Jan’s mom was a picture of elegance and poise. There was dramatic potential in her doleful eyes. In her youth, they must have expressed emotions across the spectrum. However, as Jan and Pat approached her for the parents’ blessings, she held back her tears. Her eyes were wide and restrained. She smiled – now a picture of sweet reserve. Jan’s dad was right behind, his manly and stern countenance gave way. His face was scrunched up.
“My parents are very unhappy. They can’t accept…”
When I heard that from Jan who was beyond forlorn years ago, I did not know what to say. I was not sure myself then what would become of this. At the concourse near the lift that leads up to School of Information Systems, I gave her the warmest embrace I could ever muster.
So at the ceremony, with the guests, the seas, the pastor and God bearing witness to this union, I teared. My heart swelled with pride, not just for the couple, but for the parents as well. They too have taken the leap of faith with their children; they too believe that love triumphs.
It was a wild night for many, and a quiet night for some. My head was spinning just at the right speed after a healthy serial concoction of champagne, mojito, strawberry margarita…
There was clarity amid the madness. A conversation that I had with someone emerged in my mind while I watched the scene before me.
“I always think that it is kind of sweet to be together with your good friend. It is probably a lot easier,” I chimed.
“Hmmm…”
I cocked my head to one side and listened intently.
“…I don’t think so. I believe there are many different types of love.”
He went on to recite the four types of love as defined by Ancient Greeks.
The different types of love that I discovered that night were not Greek to me, nor were they convoluted concepts; they were genuine, moving, simple and very, very believable.
Pat’s dad and mom were working up the dance floor. It was though they were two lovebirds in their early twenties, flaunting their affection, like a beacon gesturing the others to let loose and have fun. The dad twirled the mom confidently. Occasionally, when he caught me snapping pictures of them, his eyes twinkled with mischief. The mom was his equal; she danced lithely in her crocheted red dress. She hardly took her eyes off her husband.
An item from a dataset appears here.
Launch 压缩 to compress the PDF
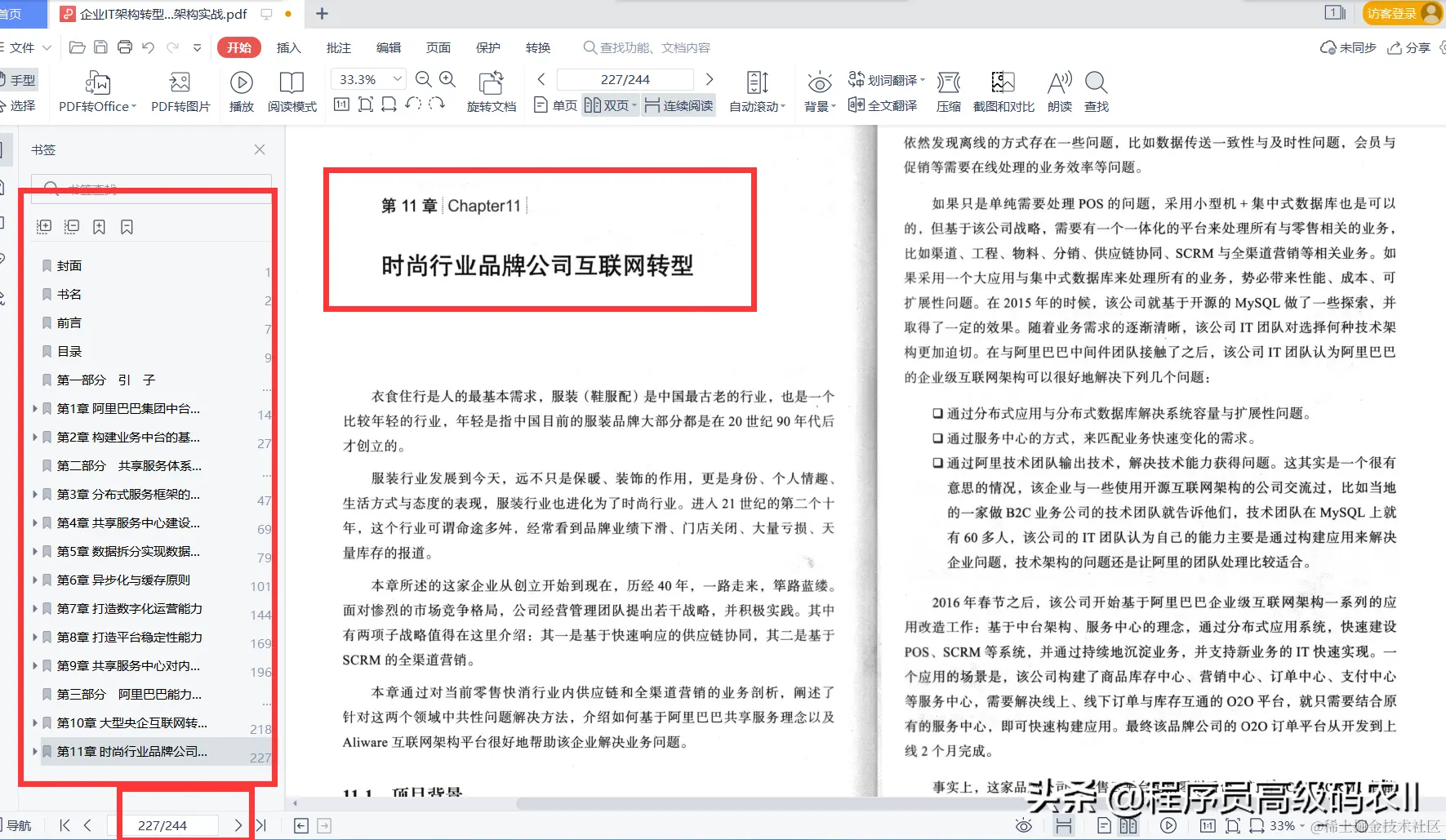 point(949,91)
They were full of energy and so into each other.
They did not shy away from the young and hip. They did not care.
That was their way of celebrating love. That was how they wanted to cheer their children on.
Conversely, Jan’s parents stayed away from the dance floor. Their love is shy, modest and composed; it is not public or ostentatious. They looked on at the party with contentment and watched us very quietly, but with the corners of their mouths turned up.
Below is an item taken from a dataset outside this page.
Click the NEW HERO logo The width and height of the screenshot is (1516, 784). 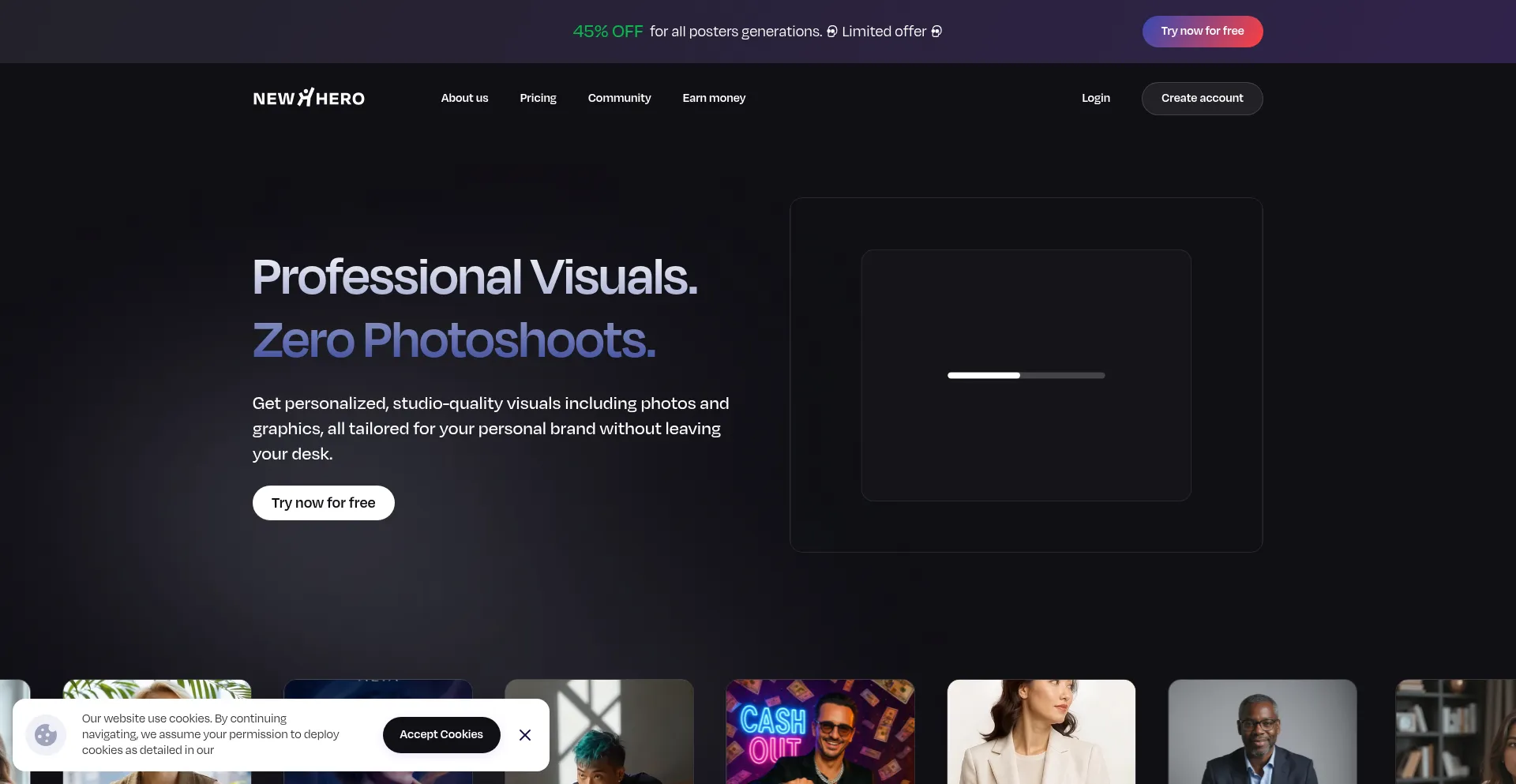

If they are happy, we are happy.
That must be what they are thinking.
It was their manner of giving their blessings to the couple.
It was how they acknowledged the delirious beauty of the night by balancing it with a spot of serenity.
Jan and Pat, the newlyweds, were flitting around like what brides and grooms would do at weddings. Occasionally, they danced, chatted and entertained the guests.
But they did not forget what have made their relationship stronger and brought them closer –
their family who raised them to be loving, beautiful people, people who have decided to make a lifetime commitment to each other.
Pat continued talking at length to Jan’s parents, in a bid to engage the soft-spoken in-laws even after Jan left his side to talk to the other guests. That was something I would not have anticipated four or five years ago. That is Pat, my friend’s husband, whom I have gotten to know better bit by bit during our gatherings – someone who is family-oriented, funny and thinks that women (and men too) should learn how to cook!
Jan held onto Pat’s grandfather’s arm and led him steadily from the dining table while the grandfather tottered on. She was slouching – a trademark silhouette that I have come to associate her with; her affection and her sincerity were however not frugal or sloppy at all. You could tell from her walking pace. She would walk side by side with the people she cares about – slow down for them, or keep up with them. She would do anything.
That is the Jan I know, ever so patient and sacrificial.
When I gave my non-committal response to the concept of marriage, Jan once said to me, “Nope, I think you should see it as the other half of your life.”
Even though she reminded me over Facebook messaging, I could hear her conviction (albeit in the slightly sisterly, nagging tone) through and through. I was skeptical and I laughed it off.
But on that night, I know exactly what she means.